Posted on April 5th, 2011

1998-2002    TI Becomes a Way of Thinking About Swimming

By 1998, I’d begun to regularly encounter two surprising phenomena: First, workshop attendees who had studied martial arts (like aikido), movement disciplines (like yoga or Feldenkrais) and even dance or music often told us TI learning methods reminded them of their own discipline – while bearing little resemblance to their experience with conventional swimming approaches.  Second, people who’d read the TI book, or taken a workshop said “TI changed my life” or told us they’d developed a real passion for swimming. From this phase, two key ideas emerged:

Swimming is a Movement Art. Swimming had always been considered: (i) a lifesaving skill, (ii) a way to exercise, or (iii) a sport. It was also thought to have much in common with other endurance activities. But comments from such a diverse group suggested the possibility of something I’d never contemplated — that there could be universal principles underlying all skilled movement. Knowing that some martial arts had been practiced for thousands of years (while swim coaching went back only a few dozen years), I began studying them. Two books, in particular, expanded my consciousness.

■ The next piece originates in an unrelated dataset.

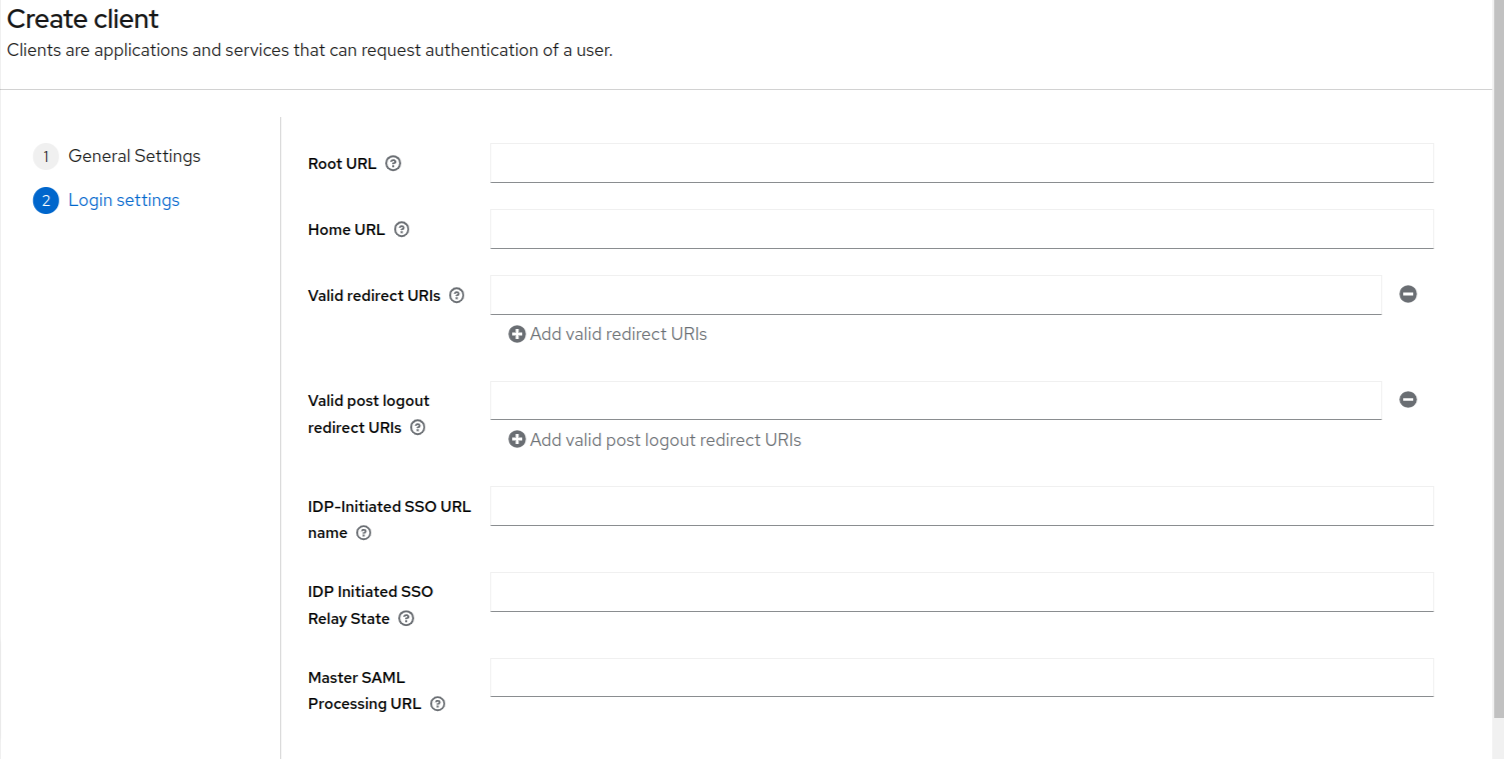Screen dimensions: 1504x759
Task: Click the IDP-Initiated SSO URL name field
Action: pyautogui.click(x=961, y=506)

The central lesson of Zen in the Art of Archery by Eugen Herrigel was contained in this sentence: “Zen archers don’t practice to shoot bullseyes; they practice for greater self-knowledge.”  Next I read Tao of Jeet Kune Do by Bruce Lee. I’d expected it to be a how-to manual for the specific techniques of his specialty, kung fu. Instead it proved to be a guide to a way of thinking about self-awareness and mastering a skill. TI began to consciously embody similar ideas soon after.

Swimming is a Practice. What we do while swimming has most often been described as a workout – I.E. something intended to work lungs and muscles.  In the late ‘90s we’d begun to favor the term practice. At first we meant “To improve a skill through studied  repetition.”  The books on Eastern philosophy used the term practice to infer a more expansive idea: “A path to personal growth and happiness.” The passion expressed by so many TI Swimmers confirmed that solving the challenge of swimming well offered such a path, along which one could experience moments of fulfillment, empowerment — even transcendence.

With these influences, TI began to metamorphose from a way of doing swimming to a way of thinking about swimming . . . and by extension, about life.